L’ouvrage est organisé en trois grandes parties, quantitativement très inégales. La première partie est dédiée aux approches épistémologiques et méthodologiques portant sur les liens entre rémigration et sciences après 1945. La contribution d’ouverture de Mitchell G. Ash propose de dépasser le simple constat du transfert de savoir rendu possible par la seule rémigration, à considérer par ailleurs comme un phénomène migratoire complexe parmi d’autres. La place de celle-ci dans les processus inter- et transnationaux de circulation et de réception des idées et savoirs reste néanmoins à questionner. Dans son article, qui propose un panorama bienvenu des évolutions récentes des études »rémigratoires«, Marita Krauss met également en avant la nécessité de transcender le cadre purement national et la dichotomie de la perte et du gain de l’exil scientifique. Karin Orth aborde l’histoire de la Fondation allemande pour la recherche (DFG) et sa politique en regard du passé national-socialiste en s’appuyant sur l’étude de cas d’un dermatologue rémigré de Turquie. Enfin, Annette Voigt revient sur les conditions de la rémigration à l’exemple de chercheuses et chercheurs de retour à l’université Humboldt de Berlin. Elle met notamment en lumière les apports de la rémigration dans l’internationalisation des relations scientifiques de l’université et leur utilisation politique dans une RDA encore isolée diplomatiquement.

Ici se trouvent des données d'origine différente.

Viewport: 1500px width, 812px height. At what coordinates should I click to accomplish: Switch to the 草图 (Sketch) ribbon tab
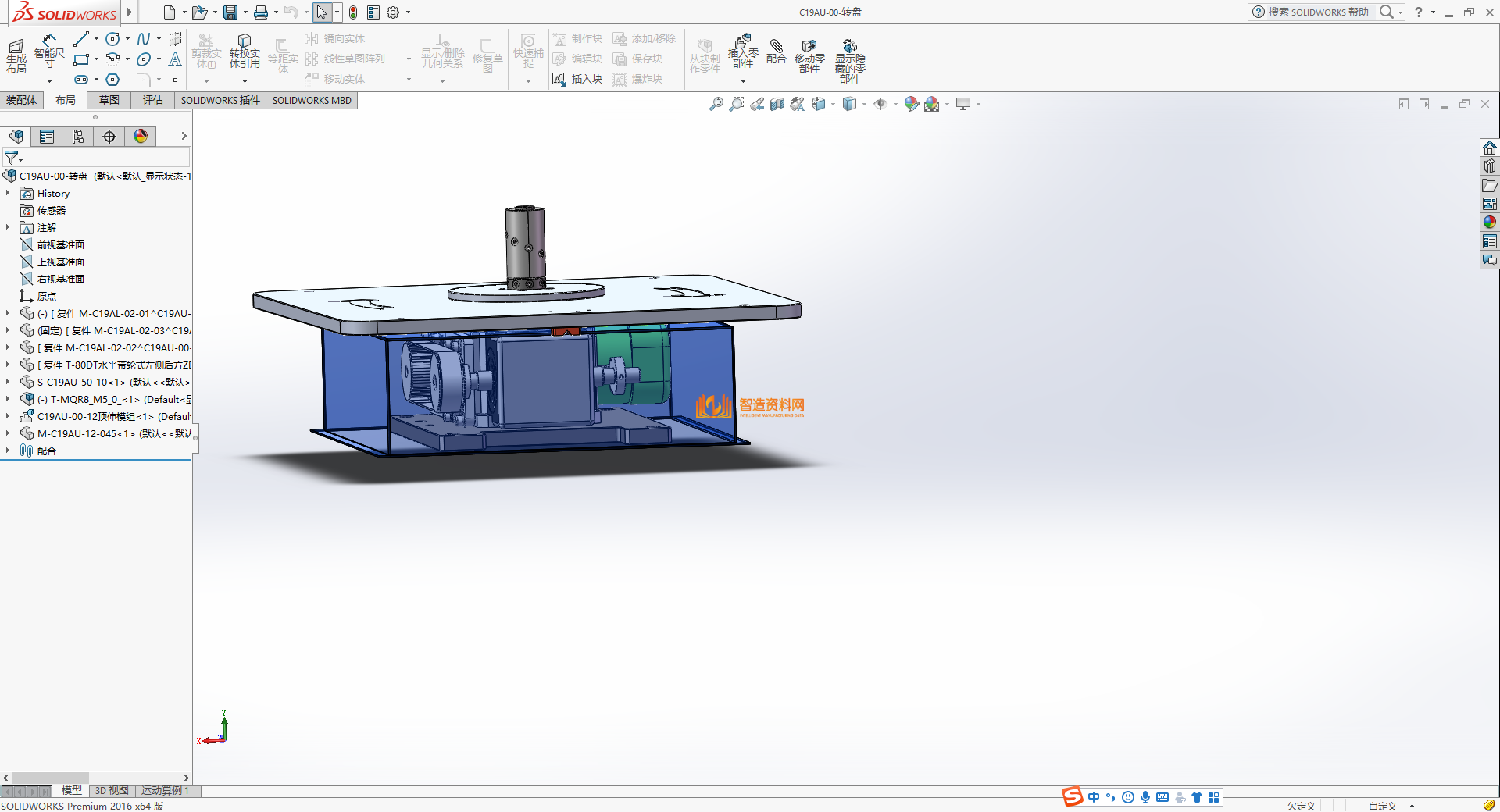109,100
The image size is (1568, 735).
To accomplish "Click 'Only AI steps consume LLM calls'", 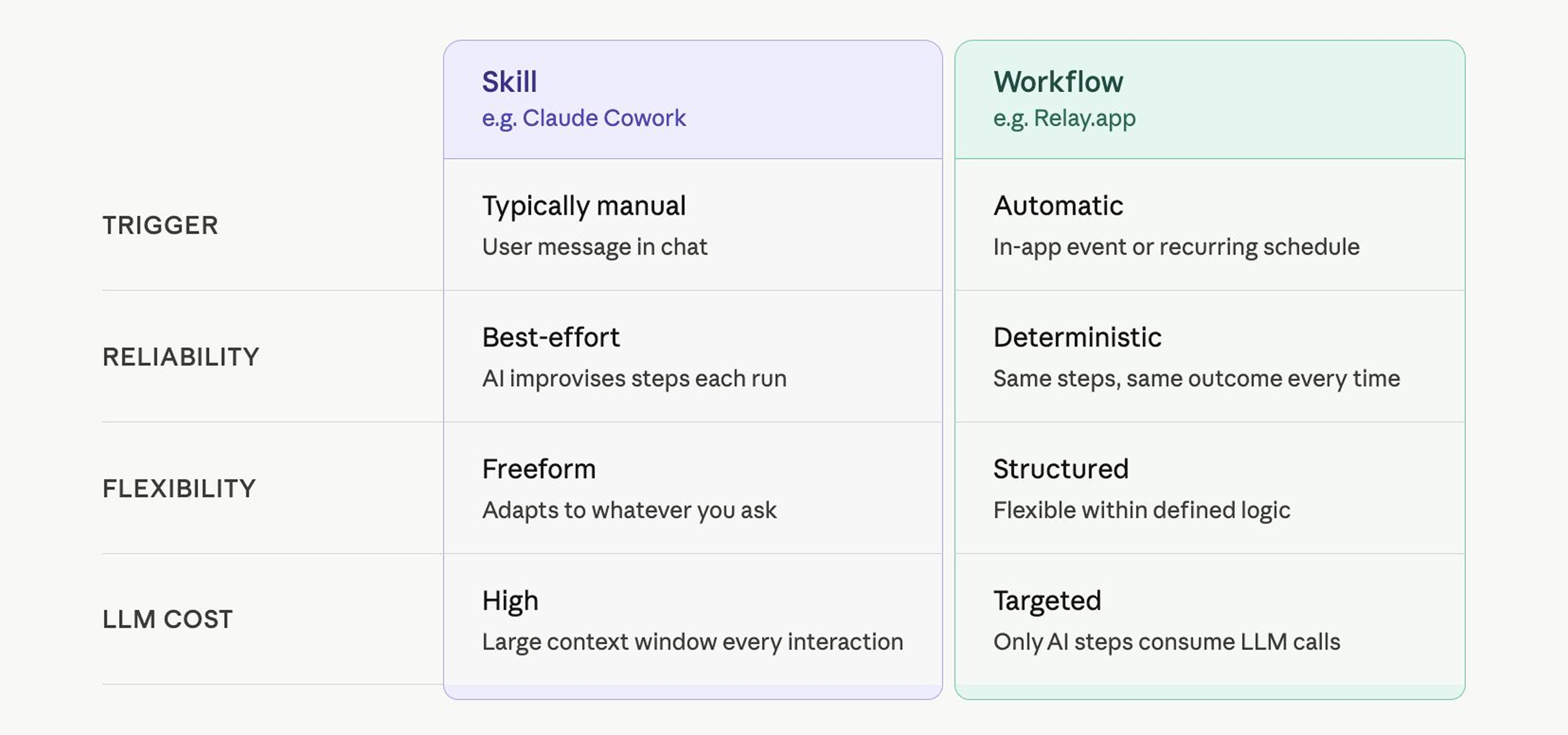I will tap(1167, 642).
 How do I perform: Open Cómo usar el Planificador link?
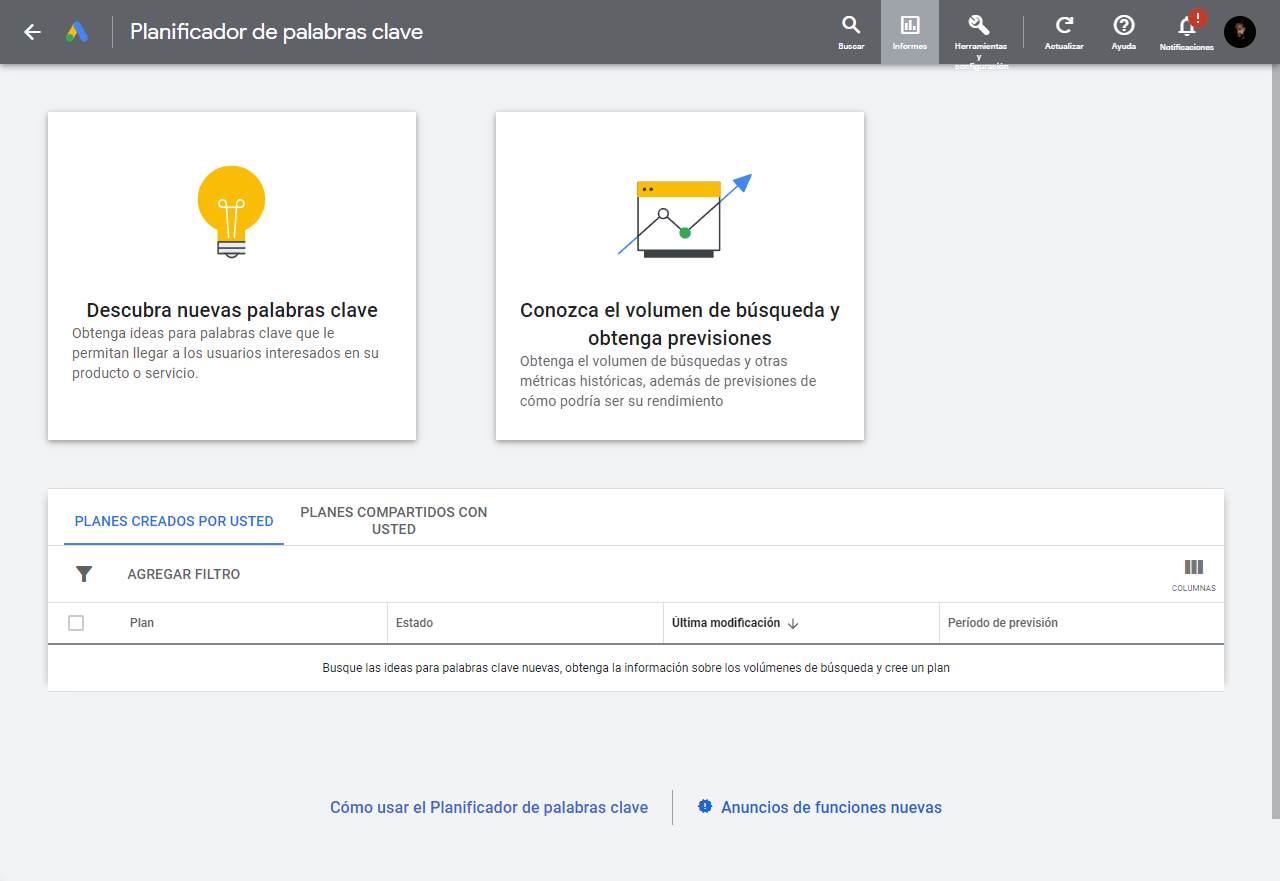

L’évolution de l’Exilforschung allemande fait l’objet, dans une démarche réflexive, de deux contributions qui constituent le deuxième ensemble du collectif. Doerte Bischoff et Sebastian Schirrmeister reviennent sur le rôle de la rémigration, entre autres formes d’échange de savoirs, dans la constitution de l’Exilforschung comme champ de recherche qui reste à élargir. L’article fait ainsi état de perspectives de recherche prometteuses, par exemple dans l’étude comparée des milieux académiques nord- ou sud-américains et ceux de l’espace germanophone. Matthias Pasdzierny s’intéresse quant à lui à la place prise tardivement dans le champ par la musicologie.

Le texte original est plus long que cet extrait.